El mundo de la crítica, en mi opinión, es bastante sencillo de entender y bastante más difícil de compartir. Es sencillo de entender y por tanto de sobrellevar, siempre y cuando estemos haciendo las cosas correctamente.
Cuando se hacen las cosas correctamente, continúas encontrándote con dos tipos de críticas; las constructivas y las destructivas o gratuitas.
Las críticas constructivas, en mi opinión, deben ser siempre agradecidas y, por tanto, se deben querer leer u oír.
Te enseñan, te muestran otra cara, otro punto de vista diferente al tuyo y pueden aportarte y enriquecerte mucho.
Para hacer una crítica constructiva, hay que saber del tema del que se está realizando dicha crítica.

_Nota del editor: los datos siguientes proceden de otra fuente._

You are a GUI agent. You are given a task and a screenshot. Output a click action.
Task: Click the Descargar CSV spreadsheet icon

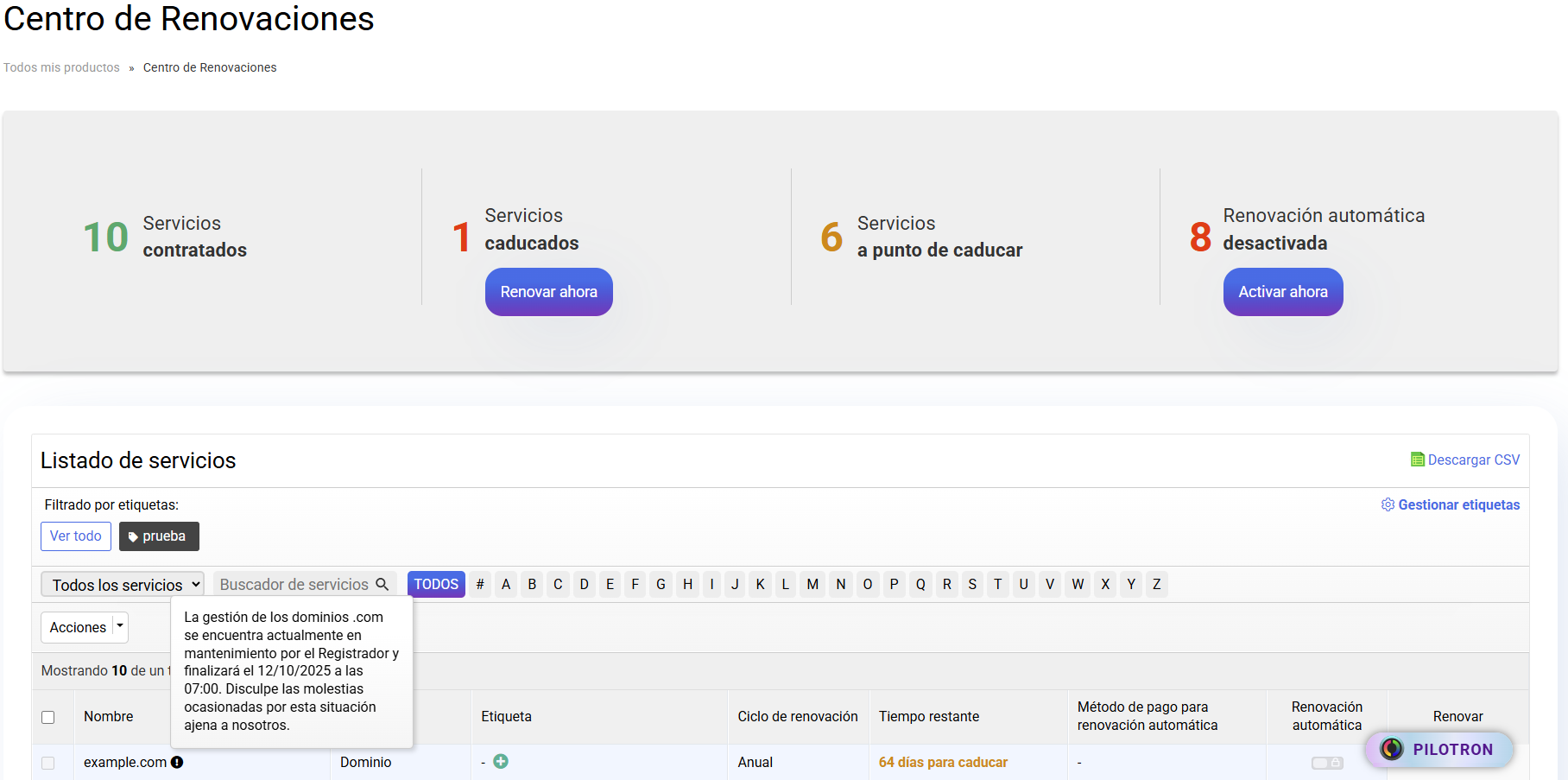tap(1417, 460)
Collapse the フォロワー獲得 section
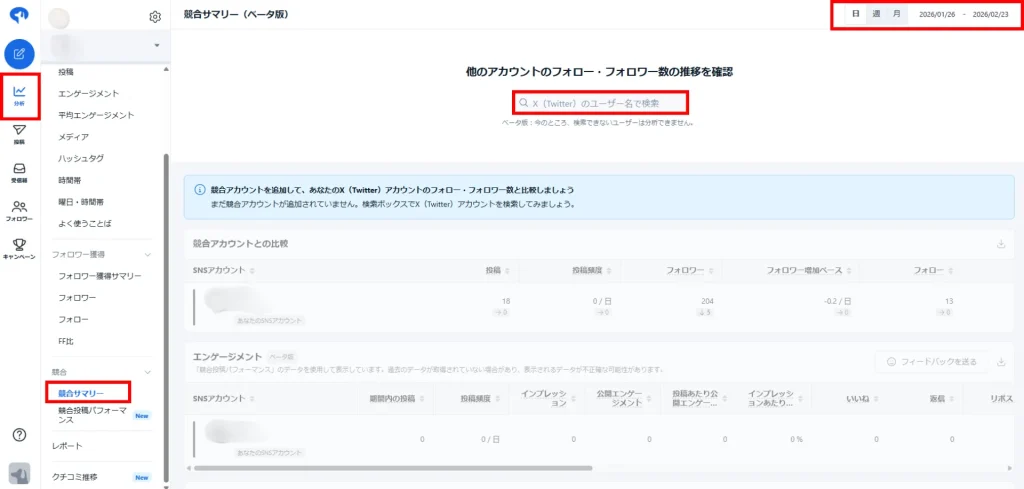The height and width of the screenshot is (489, 1024). coord(149,255)
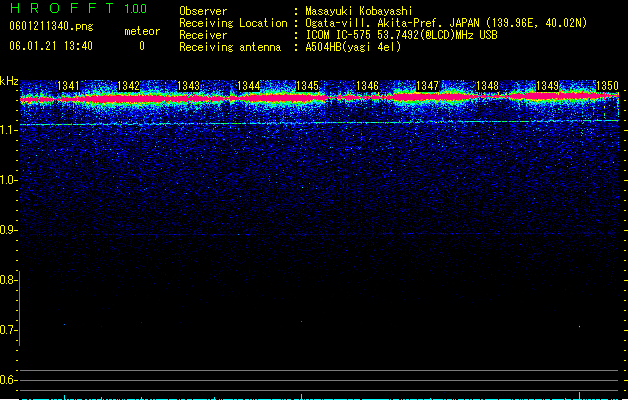
Task: Click the 1347 time marker
Action: click(428, 86)
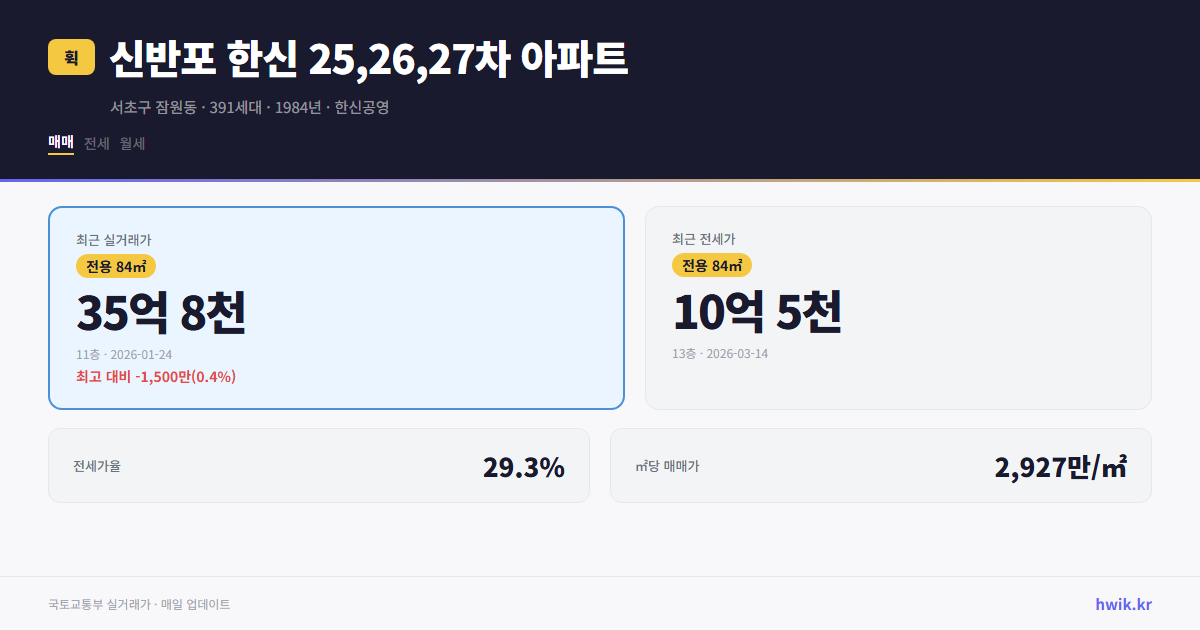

Esto conlleva, a su vez, que la persona que hace esta crítica, sea conocedora del valor de lo que está criticando de manera constructiva, con lo cual, siempre debemos esperarlas y apreciarlas, nos harán bien.
Las críticas destructivas y gratuitas, no tiene porqué influirnos en casi nada, o en nada, debido a que la personas que las hacen, no tiene ni idea de lo que están criticando, con lo cual, ¿en qué nos puede influir?
Este tipo de crítica destructiva, suele estar basada en la ignorancia y en la envidia, con lo cual, llegado el momento y acostumbrándose a la situación, porque al principio no es fácil, luego comienza a darle a uno risa este tipo de crítica y también pena la persona que la hace.
Para mí, la buena crítica, la constructiva, es necesaria y me influye para bien, la espero y la busco.
La otra, la destructiva y gratuita, me afecta poco, la tengo en cuenta, especialmente, para reírme un rato.
Sí que hay algo importante que me preocupa en relación a la buena crítica, y es que cada vez es más difícil obtenerla y encontrarla; escasea, sea del tema que sea, eso es un problema, porque la buena crítica es necesaria para todos.